[TEXT BLOCK]

What Is Asbestos And How To Protect Yourself

Asbestos is a silicate mineral that is mined from the ground and, for many years, has been used in a variety of applications. Thanks to its heat and fire resistance, asbestos was a popular material in the construction industry as it provides a cost-effective way of building fire-resistant buildings. Much later, asbestos was shown to be harmful to human health and is known to cause cancer and many other respiratory issues. For this reason, asbestos is no longer excavated in the United States, although it is still legal to import it. This article tells you everything you need to know about asbestos and how to protect yourself from asbestos poisoning.

History of Asbestos

Asbestos is one of the few minerals found in almost all continents. Its long fibers were used by prehistoric men to make candle wicks and other items. Archaeologists discovered asbestos in debris dating as far back as 750,000 years ago. More ‘recent’ asbestos was used by the ancient Egyptians to wrap the bodies of their dead kings to preserve them. Around the same time, early humans in Europe discovered the fire-resistance qualities of asbestos. In Finland circa 2500 BC, asbestos was used by the hunter-gatherer tribes of Europe to coat their clay pots to make them stronger.

More Recent Uses Of Asbestos

In modern times, asbestos found use in the construction industry. Asbestos tiles were used to construct roofing materials, ceilings, and even floors. Another popular use of asbestos that continues to this day is their use in making brake pads. The heat resistance of asbestos makes it ideal for brake pads which have to withstand tremendous amounts of heat during the braking process. Although asbestos is no longer used in construction, many buildings across the United States were built using asbestos. This asbestos still has the potential to cause significant health problems to anyone who comes into contact with it.

Let us now look at how asbestos can cause health problems in human beings.

Health Dangers Of Asbestos

When asbestos degrades, it releases small fiber particles that can float in the air for significant periods of time. When these fibers are inhaled by human beings, they can cause serious respiratory conditions. These include lung cancer, scarring of the lung tissue or asbestosis, or even mesothelioma, a serious form of cancer that affects the lining of lung tissue. It is estimated that more than 100,000 people die every year across the globe from asbestos-related complications. Almost half of these deaths occur in the United States.

Let us now look at some ways to protect yourself from asbestos poisoning.

Identifying Asbestos

Generally speaking, asbestos becomes harmful when it degrades or is disturbed. For this reason, if your house has suffered any damage or is being renovated, it is a good idea to engage the services of an asbestos testing contractor who will inspect your building and determine if there is any asbestos. Such contractors will also test the air for asbestos fibers, which will help determine how much exposure (if any) your family is facing. When purchasing a new home, it is also a good idea to have the house tested for any asbestos, as it may expose your family to health risks.

Post-Clearance Testing

Assuming that asbestos was found in your property, the next step would be to engage the services of an asbestos removal firm that will safely remove the hazardous material from your building. It is always a good idea to do a post-clearance test to ensure that any traces of asbestos have been cleared and that the air in your house is safe to breathe.

[/TEXT BLOCK]

## [TASK TO COMPLETE]
Repeat the passage of the asbestos article from "Let us now look at how" up to and including "ways to protect yourself from asbestos poisoning.", word for word.

[GIVEN DATA]

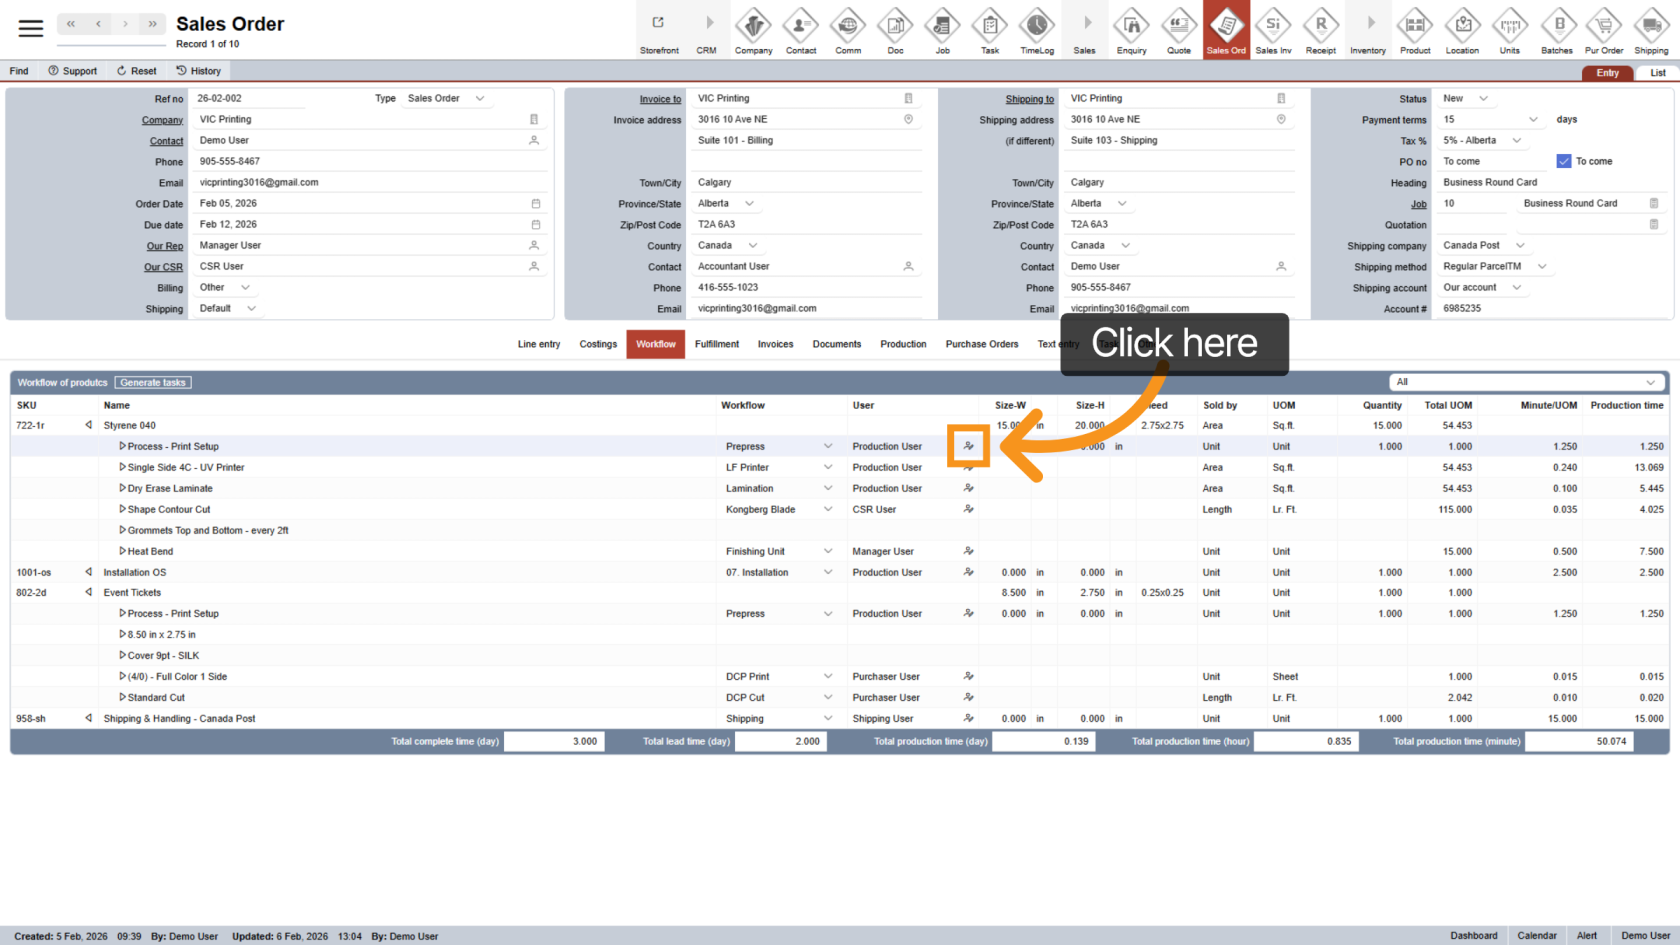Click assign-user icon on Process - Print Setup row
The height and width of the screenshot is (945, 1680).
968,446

[/GIVEN DATA]
[GIVEN DATA]

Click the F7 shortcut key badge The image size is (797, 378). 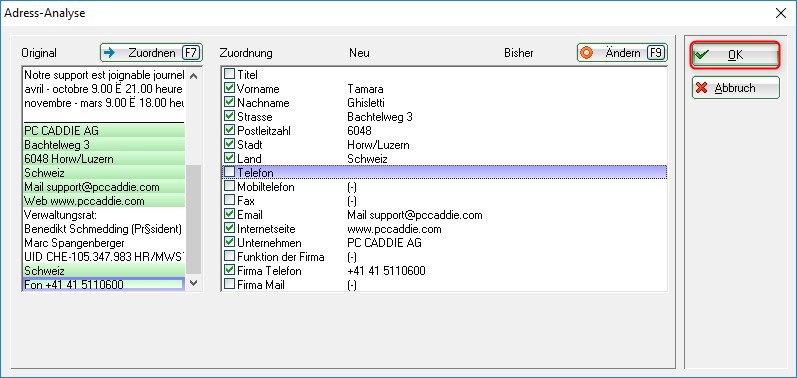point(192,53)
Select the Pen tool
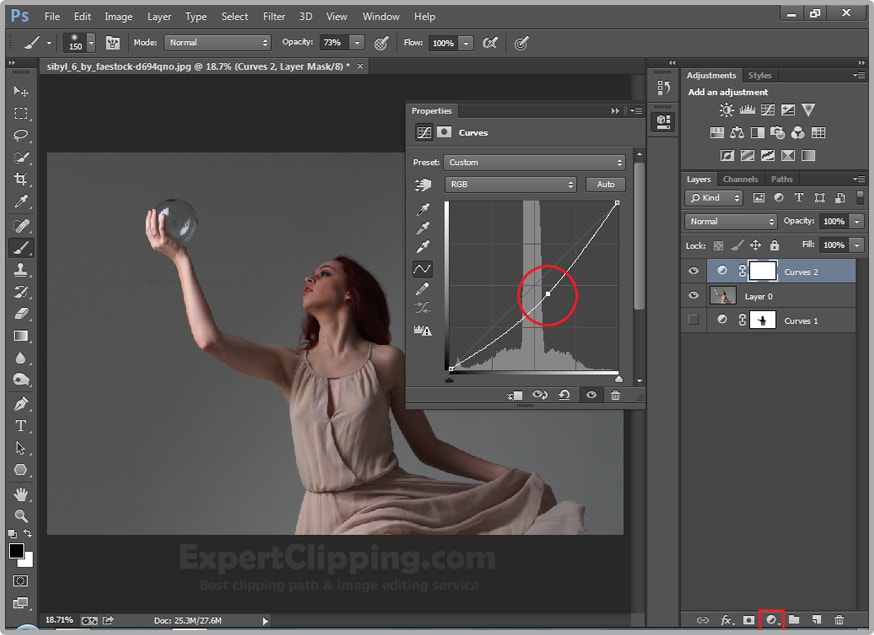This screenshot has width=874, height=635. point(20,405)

[/GIVEN DATA]

## [RESPONSE BOX]
Let us now look at how asbestos can cause health problems in human beings.

Health Dangers Of Asbestos

When asbestos degrades, it releases small fiber particles that can float in the air for significant periods of time. When these fibers are inhaled by human beings, they can cause serious respiratory conditions. These include lung cancer, scarring of the lung tissue or asbestosis, or even mesothelioma, a serious form of cancer that affects the lining of lung tissue. It is estimated that more than 100,000 people die every year across the globe from asbestos-related complications. Almost half of these deaths occur in the United States.

Let us now look at some ways to protect yourself from asbestos poisoning.